§ **Text under study**:
==============================

Futurama hasn’t been this good in years. It’s been very funny this season, and I think most of the movies had some inspired gags, but this week’s was the first time the plot’s been as good as the jokes since the good old days. It did what all the best episodes do: found the humour value in an old sci-fi concept and took it to ridiculous extremes.
If you didn’t see it, Farnsworth invented a mind-swapper. He and Amy swapped bodies to enjoy youth and food respectively, but found they couldn’t switch back because their body’s immune response blocked the same switch being made again. They could still swap to other bodies, though, so Bender and the Professor (really Amy) swap minds.
Bender (really the Professor): Now then Amy, we’ll simply switch bodies, and then we’ll… no… I’d be back in my body, but then you and Bender would be switched, and the Amy and Bender bodies can’t trade minds again since they just did!
Professor (really Amy): Oh no! Is it possible to get everyone back to normal using four or more bodies?
Bender (really the Professor): I’m not sure! I’m afraid we need to use… MATH.
You can already tell the whole episode is going to be amazing at this point, but I had to pause and work it out before watching any more. You could call this an intentionally self-inflicted spoiler, but you kind of already know the main characters aren’t going to end up permanently switched, right? I just wanted to know if this was a way they could be restored, and if so how many more people they’d need.
It’s trickier than it seems as first, but not as impossible as it starts to look shortly after that. To be as clear as possible, I’ll refer to people as Person They Appear To Be (Person They Really Are). This is important because it’s the bodies that can’t switch back directly – there’s no rule about minds.
By this point in the show, here’s the story so far:
Amy and the Professor switch
Producing: Professor (Amy)
Amy (Professor)
Amy and Bender switch
Producing: Amy (Bender)
Bender (Professor)
Leaving: Professor (Amy)
Bender (Professor) proposes switching with Professor (Amy) but doesn’t go through with it. It’s easier to think about if he does do that, though, because we’re back to just two wrong ‘uns to fix.
Bender and Professor switch
Producing: Bender (Amy) Professor (Professor) – Fixed!
Leaving: Amy (Bender)

==============================

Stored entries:
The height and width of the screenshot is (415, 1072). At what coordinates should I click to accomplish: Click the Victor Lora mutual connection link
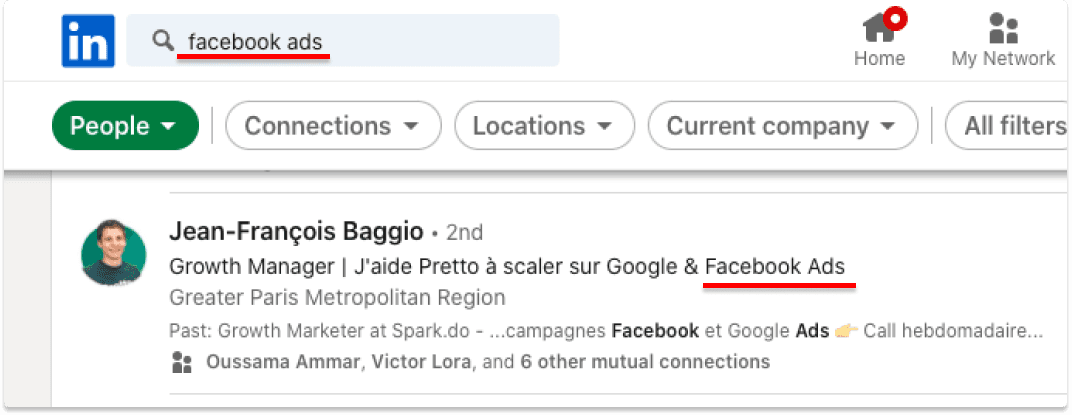[x=421, y=362]
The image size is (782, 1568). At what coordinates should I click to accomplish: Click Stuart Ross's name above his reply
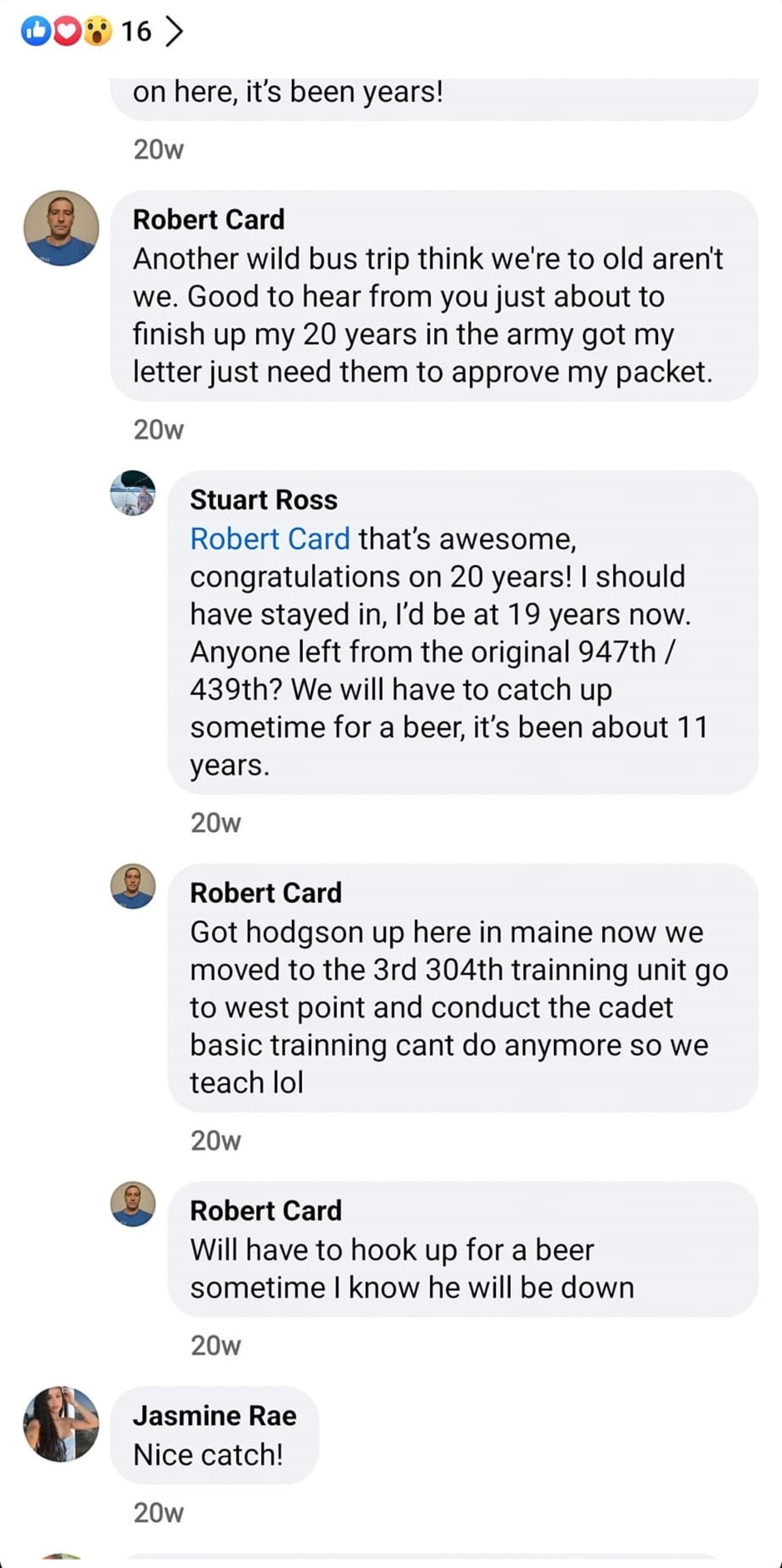tap(263, 499)
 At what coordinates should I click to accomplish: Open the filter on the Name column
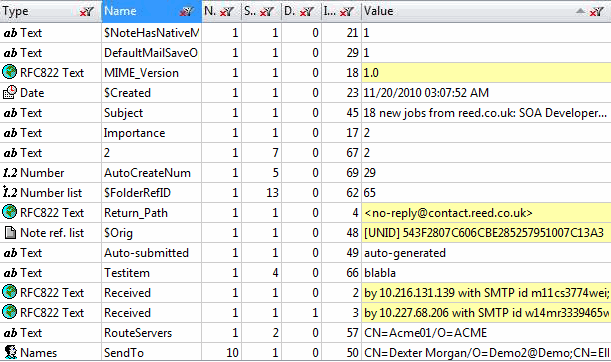(186, 12)
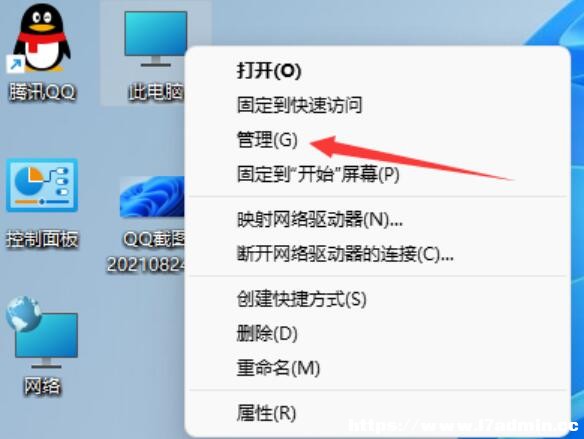Open 属性(R) at the menu bottom
The image size is (584, 439).
pyautogui.click(x=266, y=413)
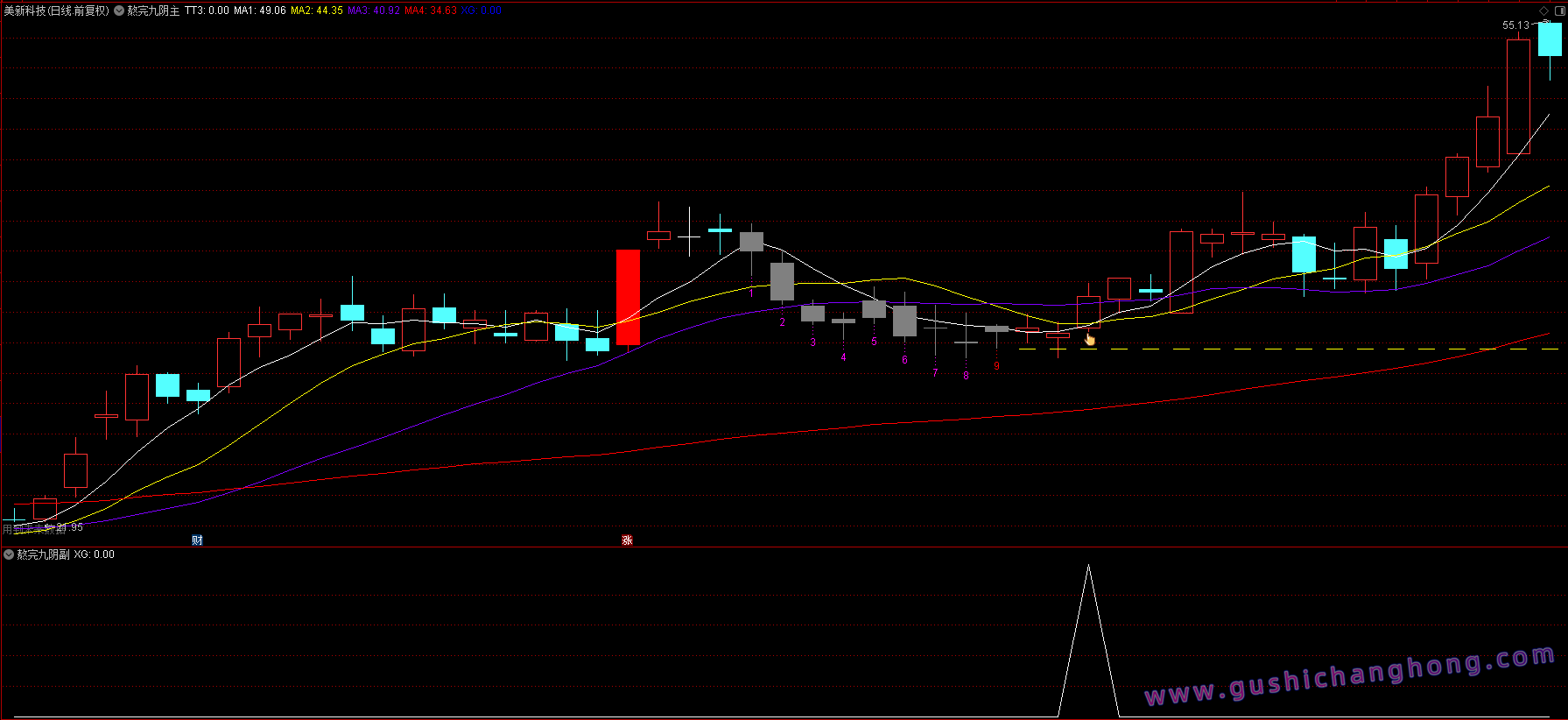Expand the 熬完九阴主 indicator dropdown arrow
The width and height of the screenshot is (1568, 720).
[x=119, y=11]
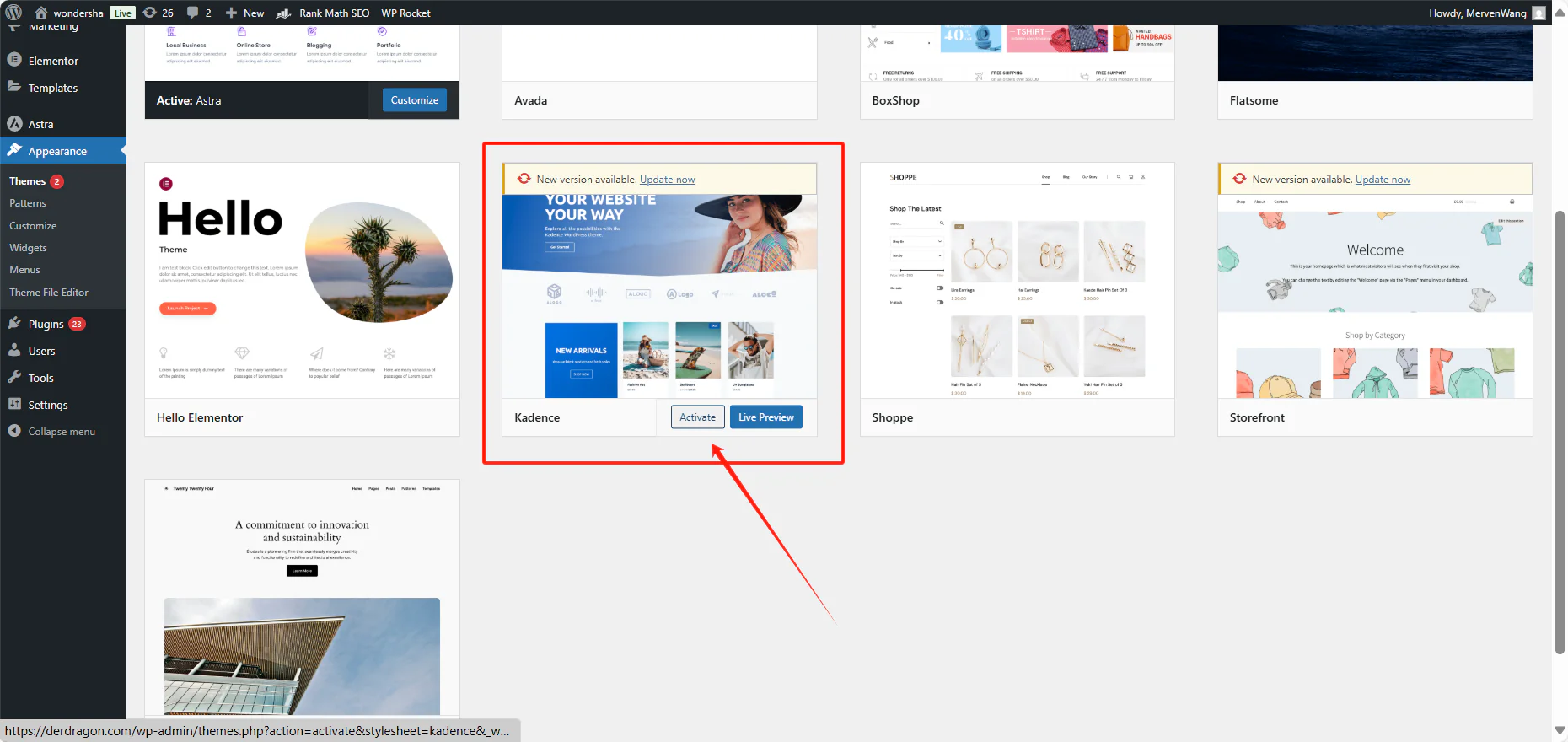The image size is (1568, 742).
Task: Open WP Rocket in the admin bar
Action: pos(405,13)
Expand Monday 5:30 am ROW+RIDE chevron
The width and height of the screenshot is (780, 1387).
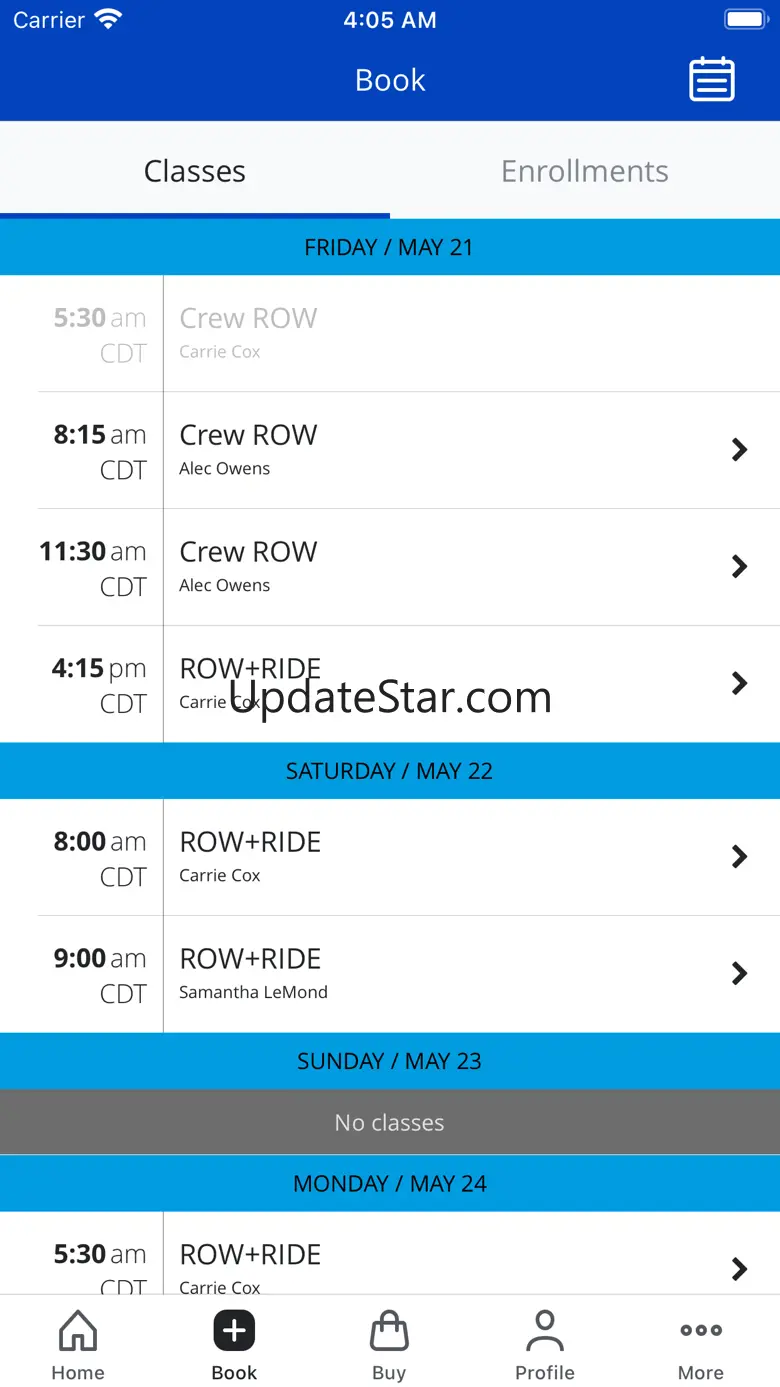[739, 1269]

==============================

§ **Required action 1**: In the Futurama piece, what prevented Farnsworth and Amy from switching back into their own bodies?
§ **Required action 2**: Reproduce the passage of the Futurama piece between "Futurama hasn’t been" and "Amy) swap minds.", inclusive, substituting "body-switcher" for "mind-swapper".
§ **Required action 3**: Proceed with the Futurama piece, writing on from its last line.

§ **Exercise output 1**: Their bodies' immune response blocked the same switch from being made again.

§ **Exercise output 2**:
Futurama hasn’t been this good in years. It’s been very funny this season, and I think most of the movies had some inspired gags, but this week’s was the first time the plot’s been as good as the jokes since the good old days. It did what all the best episodes do: found the humour value in an old sci-fi concept and took it to ridiculous extremes.
If you didn’t see it, Farnsworth invented a body-switcher. He and Amy swapped bodies to enjoy youth and food respectively, but found they couldn’t switch back because their body’s immune response blocked the same switch being made again. They could still swap to other bodies, though, so Bender and the Professor (really Amy) swap minds.

§ **Exercise output 3**:
Now Bender and Amy need to switch, but they can’t directly. So we use Fry as temporary storage:
Bender and Fry switch
Producing: Fry (Amy) Bender (Fry)
Leaving: Amy (Bender)
But that’s not enough. We need a somewhere else to put Bender’s brain so we don’t end up using the same storage person twice for the same trade. So:
Amy and Leela switch
Producing: Amy (Leela)
Leela (Bender)
Leaving: Fry (Amy)
Bender (Fry)
Now we can get Amy’s brain back in her without putting Bender into Fry – we can’t re-swap that pair.
Amy and Fry switch
Producing: Fry (Leela) Amy (Amy) – Fixed!
Leaving: Bender (Fry)
Leela (Bender)
Similarly, we can put Bender back to rights without stranding Fry.
Leela and Bender switch
Producing: Leela (Fry) Bender (Bender) – Fixed!
Leaving: Fry (Leela)
So finally we can switch two people who both want to be switched, which is the only way you can ever finish this thing:
That was my first attempt. Looking it over, I think there’s probably some flab there – I think I can see a way to save a move or two early on. But figuring out this much made the rest of the episode all the more fun to watch, because the switches get nuts very, very quickly.
It seems to be biting off way more storylines than it can chew, and more maths than it can resolve, but it does both beautifully. The Wash Bucket is one of those sublime minor characters we don’t see enough of lately, like the homeopathy-hating announcer bot in Crimes of the Hot. And although they seem to be glossing over the mess they’ve made by having the Globetrotters announce that any such tangle can be resolved with two extra people, that is provably correct, and they show they’re nerdy enough to do the legwork by doing a montage of all the required switches at the end.
If Futurama sometimes seems weirdly inconsistent, it’s probably because of the crazy number of writers. No two episodes this season have been written by the same person. This one was by Ken Keeler, also behind Time Keeps on Slipping, and I therefore conclude that he is awesome.
Tom: It seems to me that maybe the producers made a deal with some of the voice actors to give the lesser characters a greater role in order to secure their return. Amy in particular has been given a lot more to do this season than before, when to me she was always one of the weaker characters. It used to be a running joke on the show that the adventures would always fall to Bender, Fry and Leela (and maybe Zoidberg), with the other characters standing on the periphery.
But I agree with Pentadact that the characters are one of the shows main drawing points. The writers of Futurama have a way with character-specific dialogue that I'd usually associate with Joss Whedon (or at least they used to).
Man, there was a time when Lost was so exciting I’d blog about it here. When a series loses its way, as pretty much all of them have to in the merciless American format of multiple seventeen-hour seasons, it’s amazing how quickly it wipes your memory of how good it used to be. I was a Heroes fanboy, once.
But a lot of the complaints you could level at the way Lost ended up sound superficially like things you could as easily have said about season one: it raises interesting questions but never answers them, it’s too mystical, and you’re given far too much backstory for characters that just aren’t that interesting.
But I think a definable line was crossed somewhere in the middle, between unanswered questions that seem like they could have an interesting explanation, and just making arbitrary shit up in the same lame attempt to blow your mind usually reserved for the stoned, at parties, to the completely sober.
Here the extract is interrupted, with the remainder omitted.